More Exports and Investment in 2nd Quarter GDP–Just What We Needed

Source: Forbes

The writer, Gore Vidal, is reported to have said that he didn’t have much to say but he had lots to add. He was referring to his penchant for editing, rewriting, and subsequent drafts of his original work. That applies to the third draft of the second quarter GDP numbers released yesterday. The growth rate was revised up from the second estimate of 4.2 percent to 4.6 percent, primarily because of higher estimates of nonresidential fixed investment and exports. That’s my kind of revision.

Exports and business fixed investment are the two categories of spending that we’ve long needed more of. We need a faster growing capital stock to boost lagging labor productivity, and we need more exports to improve our chronic trade and current account deficits.

Of course the robust growth reported for the second quarter is at least partially a bounce back from a weather-related negative 2.1 percent in the first quarter. Real investment was up 9.7 percent in the second quarter, compared with an increase of only 1.6 percent in the first quarter. Real exports were up 11.1 percent, compared to 9.2 percent.

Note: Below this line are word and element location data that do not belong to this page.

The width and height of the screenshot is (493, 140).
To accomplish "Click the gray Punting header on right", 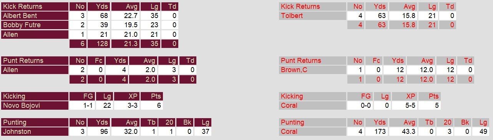I will [x=312, y=122].
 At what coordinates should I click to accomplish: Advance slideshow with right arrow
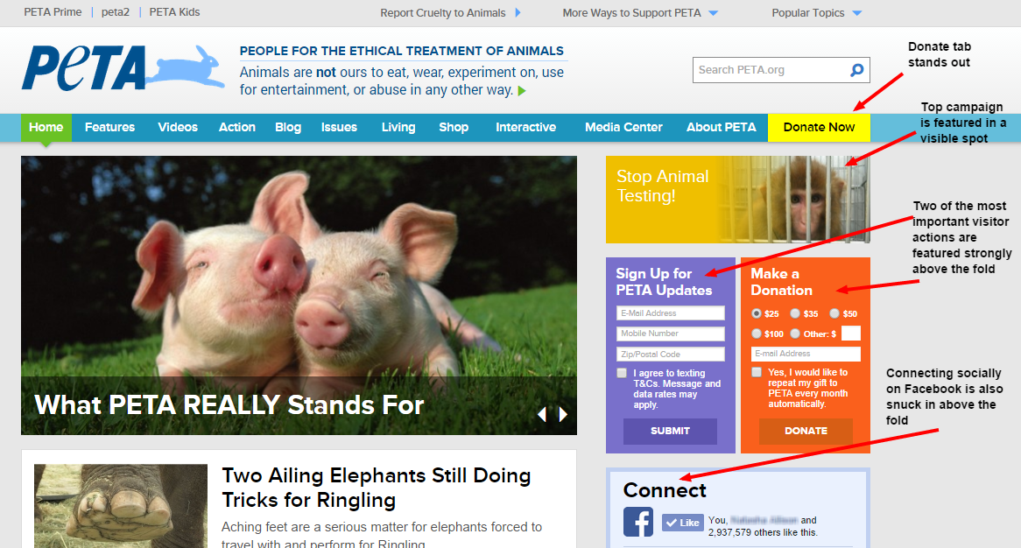(563, 415)
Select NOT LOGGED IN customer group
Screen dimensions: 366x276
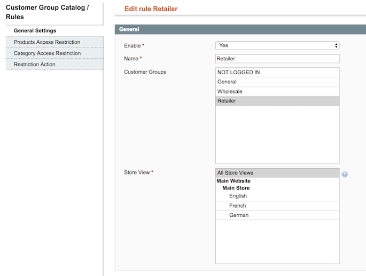[x=277, y=73]
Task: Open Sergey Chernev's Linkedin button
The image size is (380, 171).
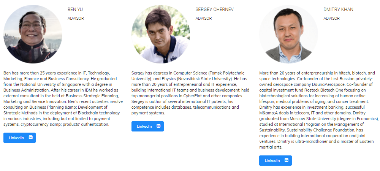Action: 147,126

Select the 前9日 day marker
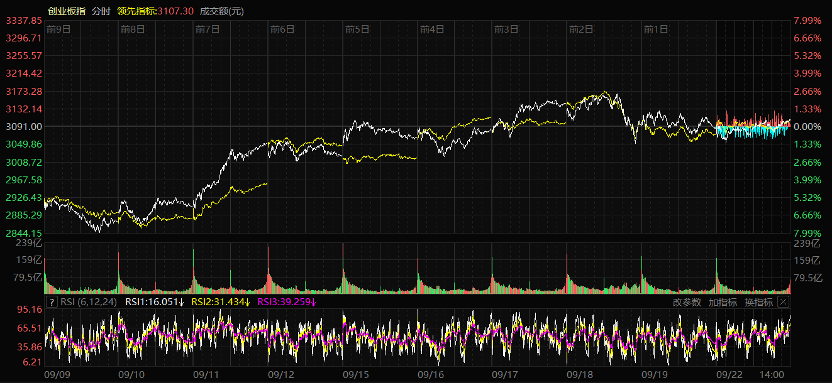point(58,29)
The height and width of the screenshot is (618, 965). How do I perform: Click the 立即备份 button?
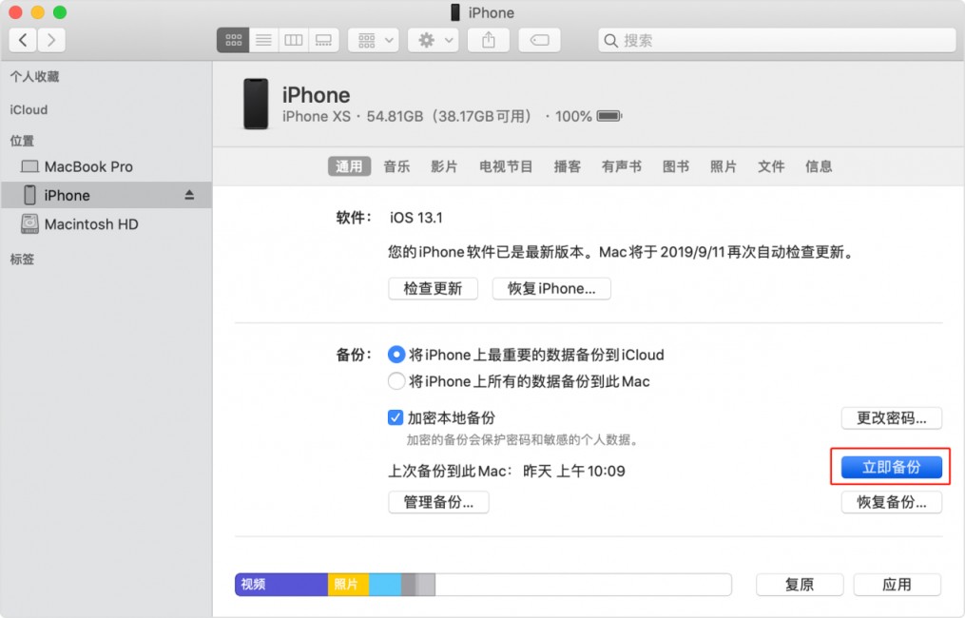pos(891,467)
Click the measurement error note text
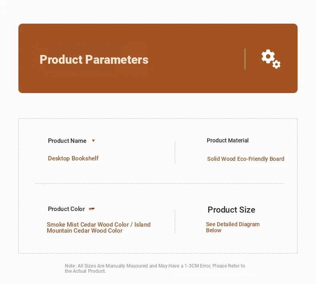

We should not forget, however, that the headline number benefited from inventory accumulation that added 1.42 percentage points to the increase. Real final sales—real GDP minus inventories—increased only 3.2 percent, compared to a decrease of 1.0 percent in the first. We probably should dampen our exuberance by focusing on the 3.2 rather than the 4.6 number and by remembering that it was at least partly a bounce back from bad weather.